What a shocker. The very idea of a member of the euro zone bolting the monetary union has been taboo, even as a debt crisis has raged throughout Europe for two years. There isn’t even a mechanism in place through which a country could exit the union. The fact that this possibility has even been mentioned is a major break with the past, and leaves the future uncertain.

What happens now? Hard to say. It had seemed that a referendum Papandreou called for on Monday to seek public approval of Greece’s participation in the latest euro-zone bailout scheme (agreed to last week at a summit of European leaders) would be transformed into a vote on the country’s continued membership in the monetary union. But events in Athens have changed rapidly and unpredictably. There were reports out of Athens on Thursday that Papandreou might scrap the referendum plan. He not only reportedly walked away from the referendum but also dismissed calls for his resignation, inviting the opposition to join negotiations on the bailout. Papandreou told an emergency Cabinet meeting that early elections would force Greece to leave the 17-nation euro currency, with disastrous effects for both Greece and the other European economies. His about-turn (he also said he never intended to hold a referendum, but rather was seeking broader Greek approval for the bailout plan) could help him win a confidence vote in Parliament on Friday night. But the situation is still fluid. Greece’s future in the euro zone will remain an unknown as long as the country’s domestic politics remain in turmoil.

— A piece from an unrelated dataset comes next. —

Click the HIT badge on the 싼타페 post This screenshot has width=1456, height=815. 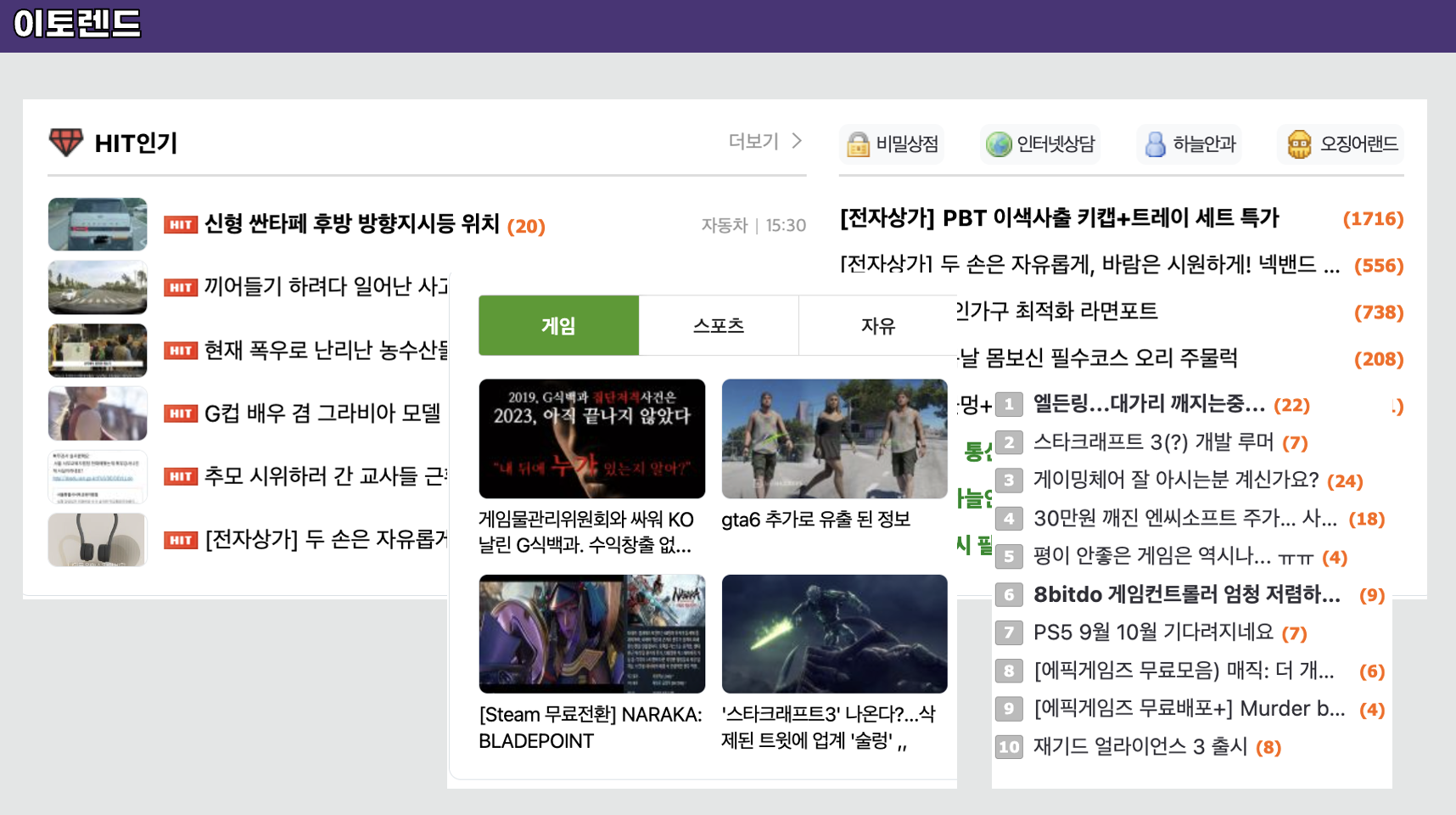180,224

This amazing series of events has raised an important question: Would Greece be better off in or out of the monetary union?

The conventional wisdom has been that Greece’s departure from the euro zone would be a calamity. If Greece bolted, it would lose its European bailout and most likely default, sending shock waves through Europe’s banking system and global financial markets. The Greek banking sector would likely collapse, while the government, frozen out of capital markets, might even be unable to pay its bills. For the euro zone, Greece’s defection would raise the specter of a cascading series of departures if other weak economies, also suffering in the debt crisis, chose to follow Athens’ example. In sum, it could get ugly.

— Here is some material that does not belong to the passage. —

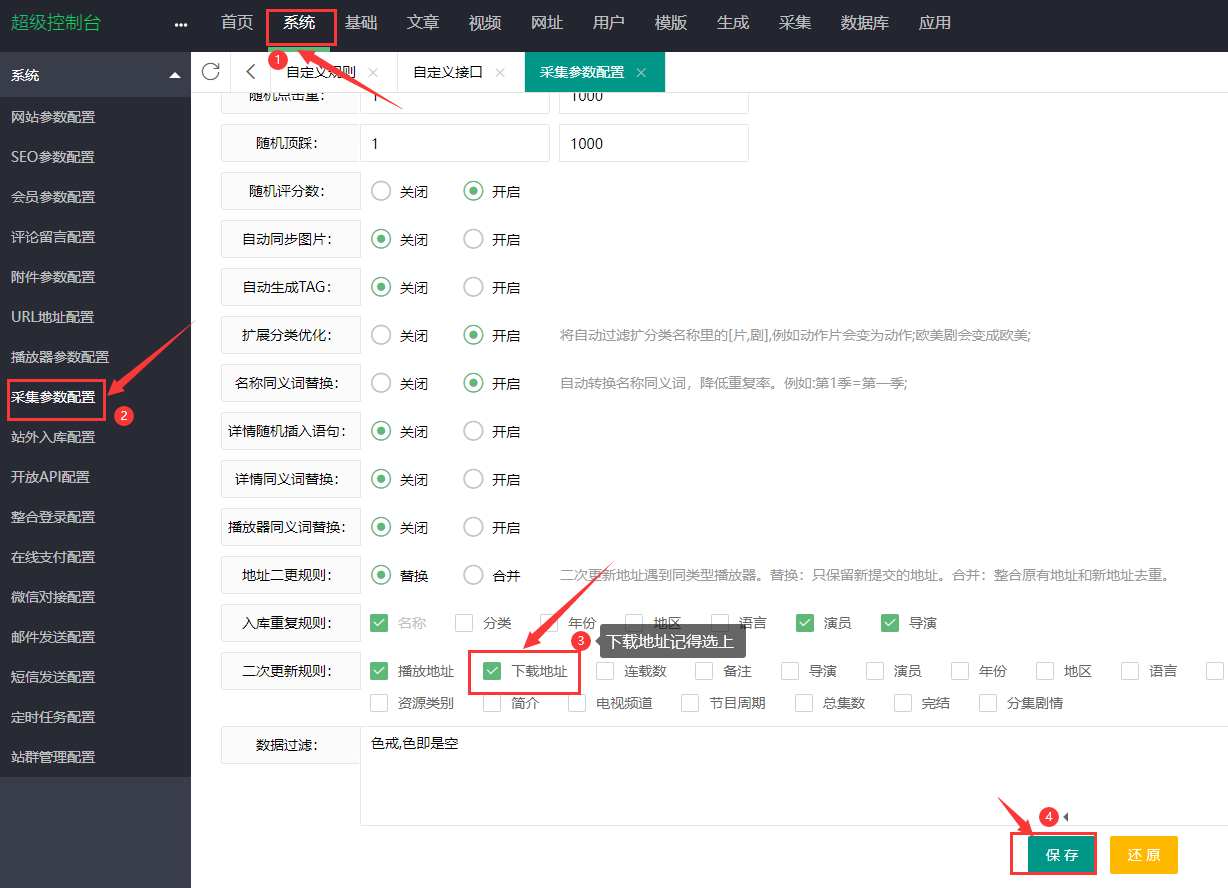Click the refresh icon above the sidebar
The width and height of the screenshot is (1228, 888).
click(210, 71)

But there is another, less terrifying scenario. By leaving the euro, Greece would lose its bailout money — but it would also regain control over its economic future. By returning to its own currency, Athens could depreciate its way to better competitiveness, something it simply can’t do as part of the euro zone. Rather than suffer under German-imposed reforms and retrenchment, Greece could press forward with a drastic restructuring of its national debt, a step the leaders of the euro zone have been anxious to avoid. None of this means the process wouldn’t be painful — Greeks will have to endure years of austerity measures and reform with whatever currency they use. But departing the euro zone might give the country a better shot at halting its economic free fall and returning to healthy growth, at least in a more reasonable period of time.

And the euro zone might gain from a Greek exit as well. Those tens of billions thrown at Greece in bailouts could then be redirected to recapitalize banks, shore up Italy and Spain and protect the core of the monetary union. How would global financial markets react? Hard to predict. The exodus of a country from the euro zone would be unprecedented and destabilizing. But then again, Greece’s exit would not be surprising to anyone who hasn’t been stranded on a South Pacific isle for the past two years. That suggests the impact might not be as dramatic as many fear, especially if Europe acts fast to back up its banks and defend the remaining euro-zone member states.

In many ways, Greece is like a contestant on the old game show Let’s Make a Deal. The country has a choice of two doors: one that leads it out of the euro and on its own, and one that keeps it a part of Europe and its great experiment in integration. We can only guess what is behind those doors, and there is no way of knowing which door is best to open. Greece could end up with a shiny new Cadillac. Or a year’s supply of canned tuna. It’s not a choice I’d want to make. I wish them luck.